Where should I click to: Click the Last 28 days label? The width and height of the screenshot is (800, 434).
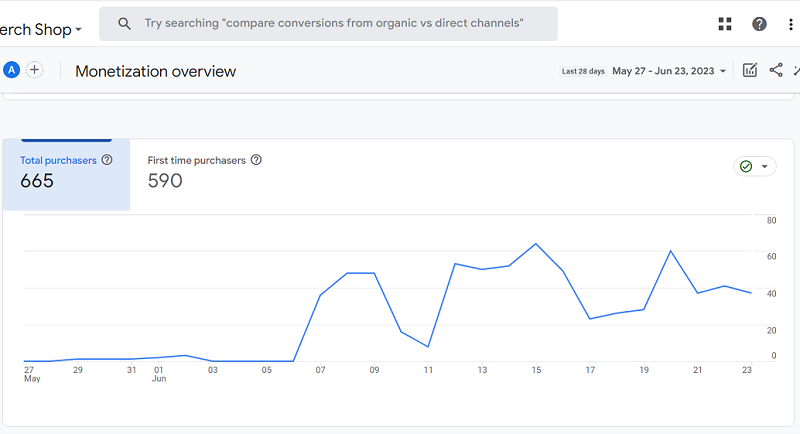583,71
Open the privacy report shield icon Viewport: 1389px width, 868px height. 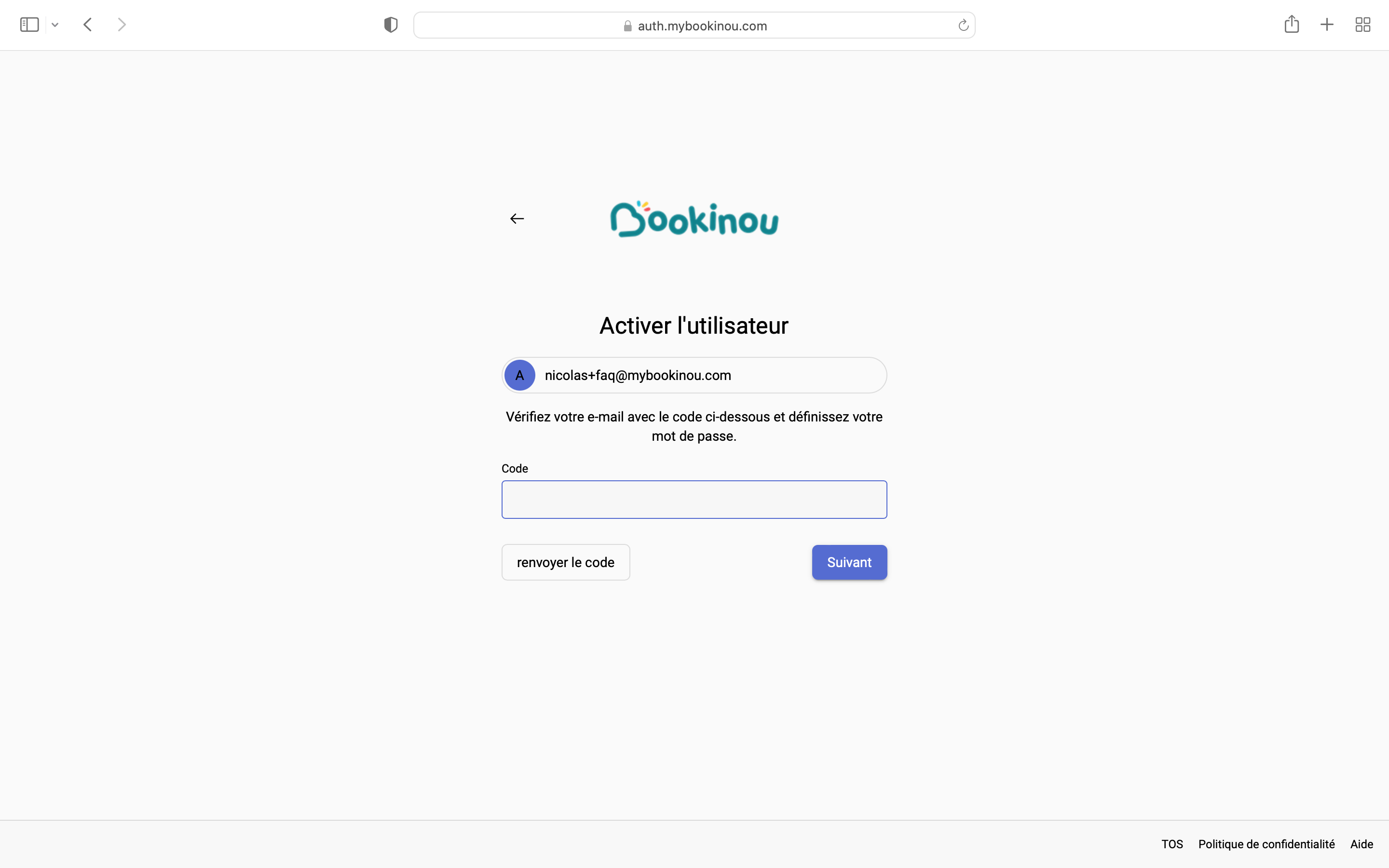click(391, 25)
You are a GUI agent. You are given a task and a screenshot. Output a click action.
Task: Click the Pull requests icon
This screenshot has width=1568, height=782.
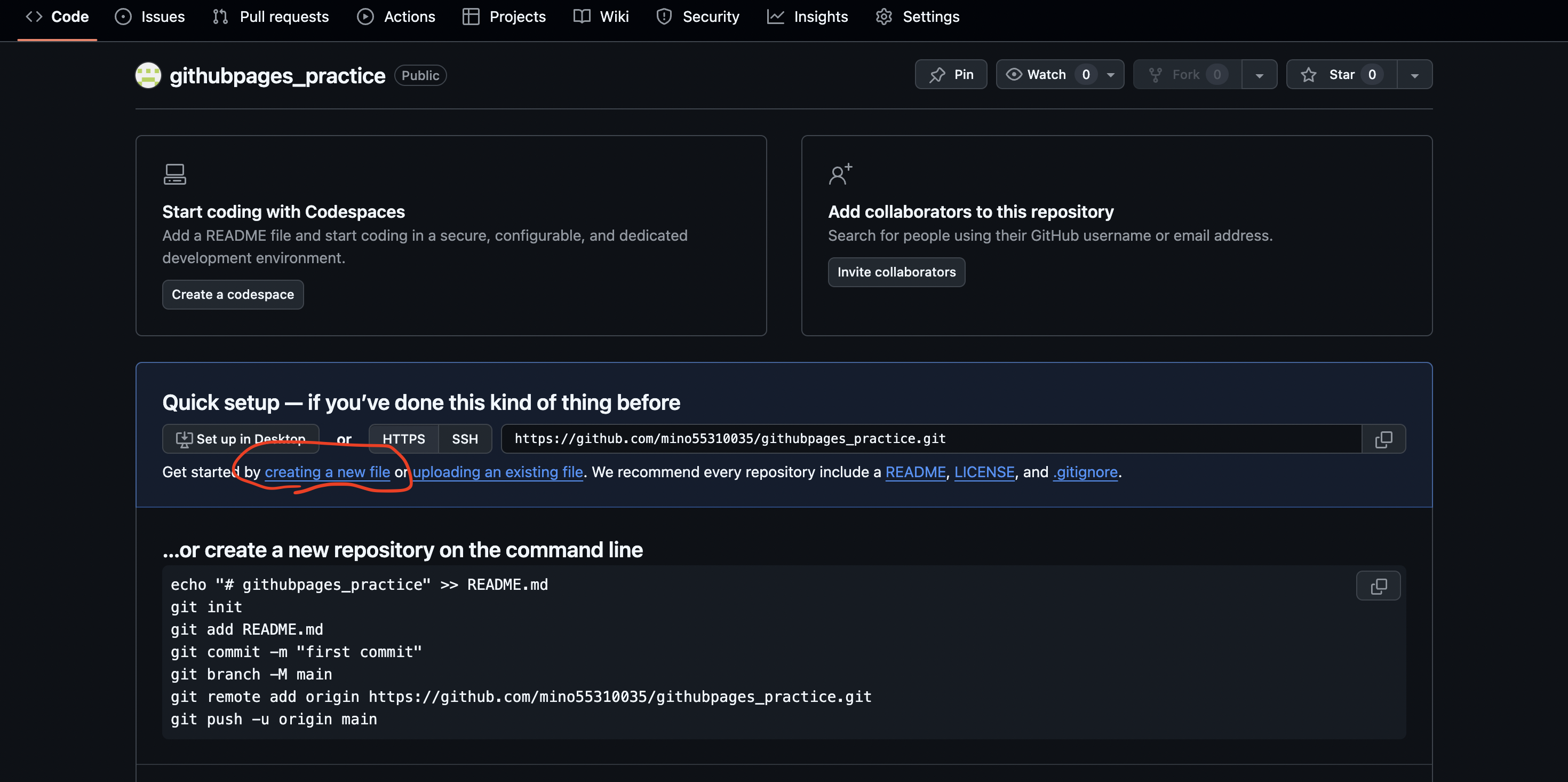(x=220, y=17)
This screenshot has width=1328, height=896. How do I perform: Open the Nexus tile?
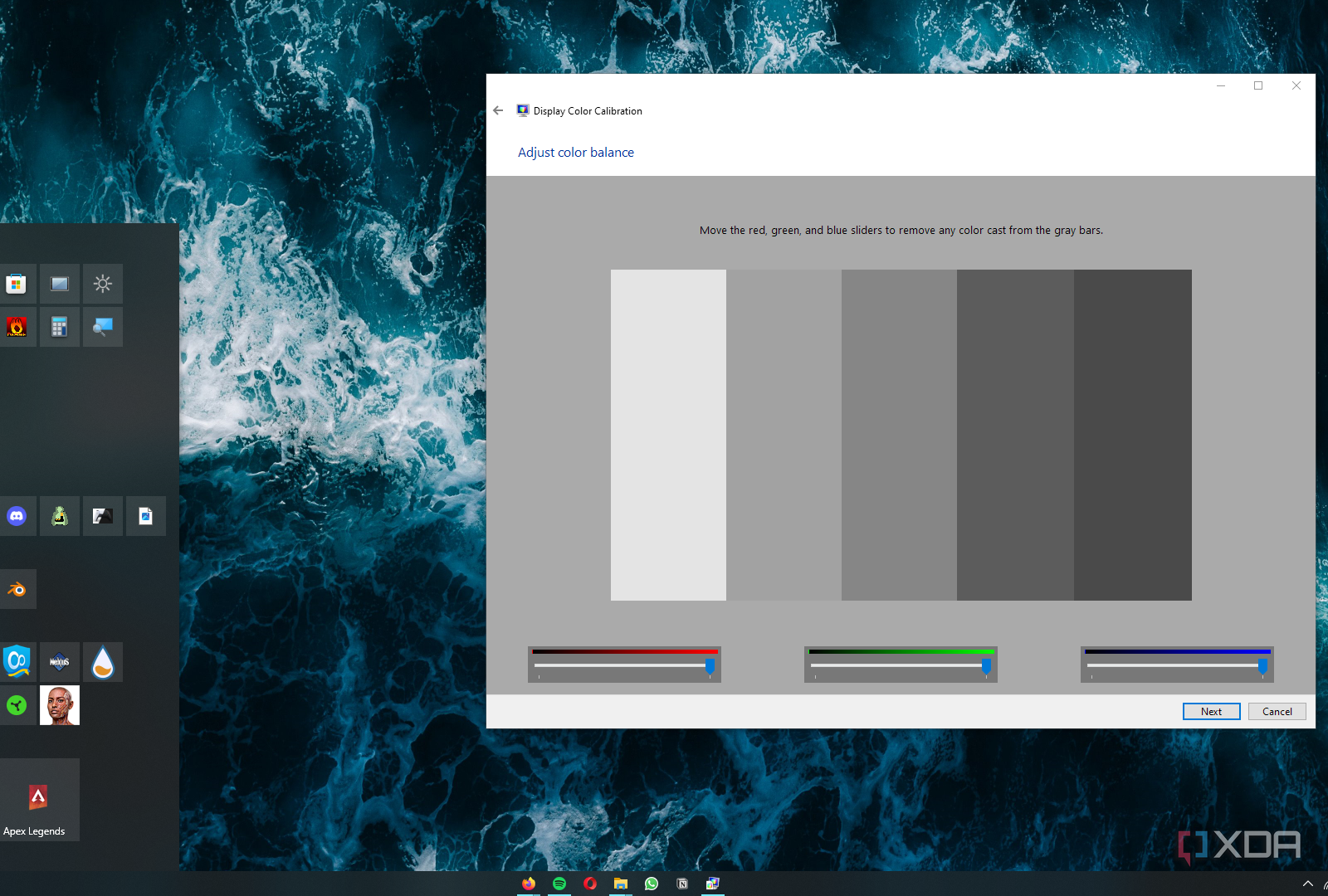coord(60,662)
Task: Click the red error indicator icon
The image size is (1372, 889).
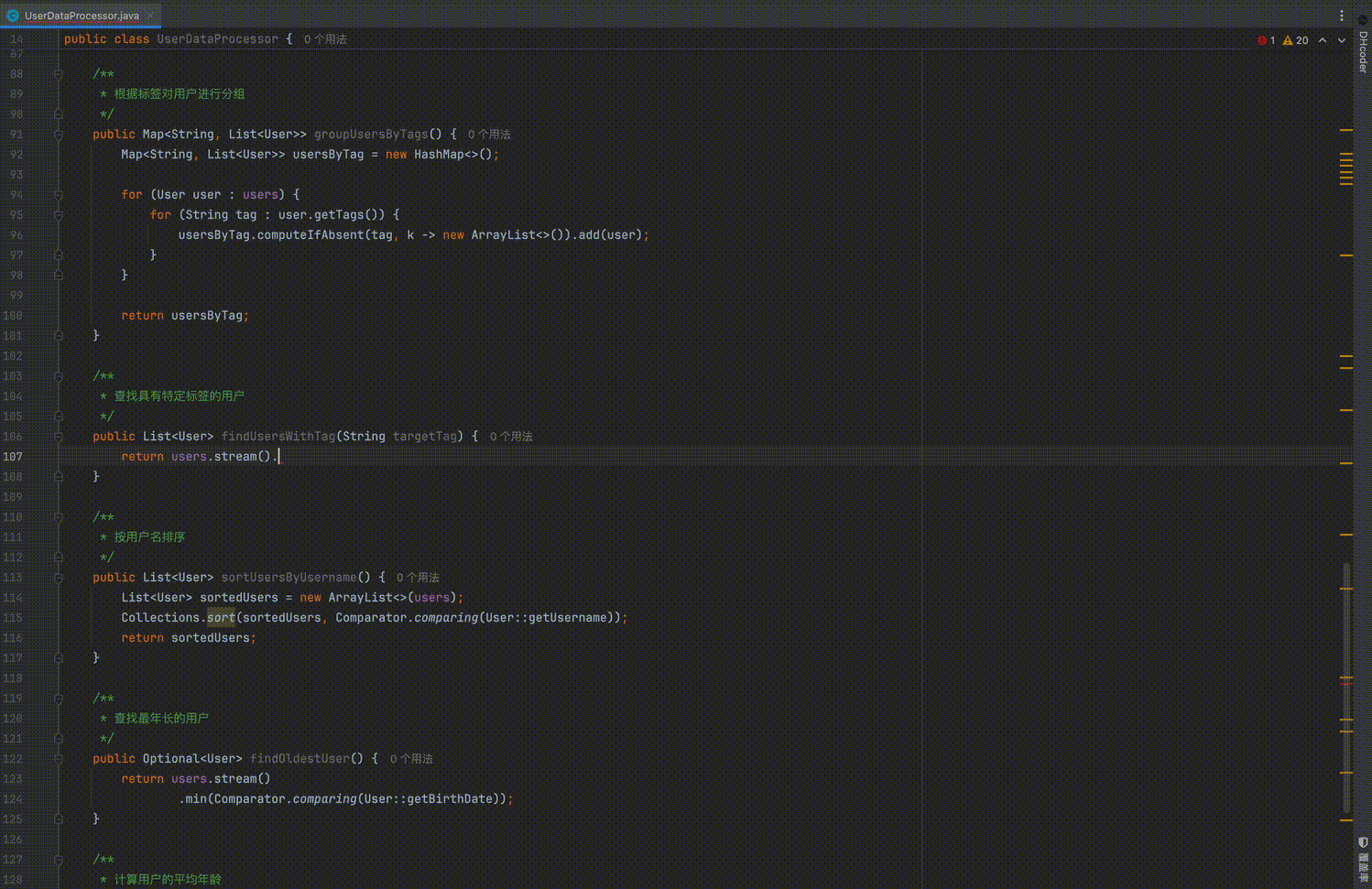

···

• _What is being asked_
Please output as a numbered list the lines from the one containing "Task: Click the red error indicator icon" up to and including the final line, skipping blank lines and leaving the pictures out.

• _Result of this exercise_
1. Task: Click the red error indicator icon
2. The image size is (1372, 889).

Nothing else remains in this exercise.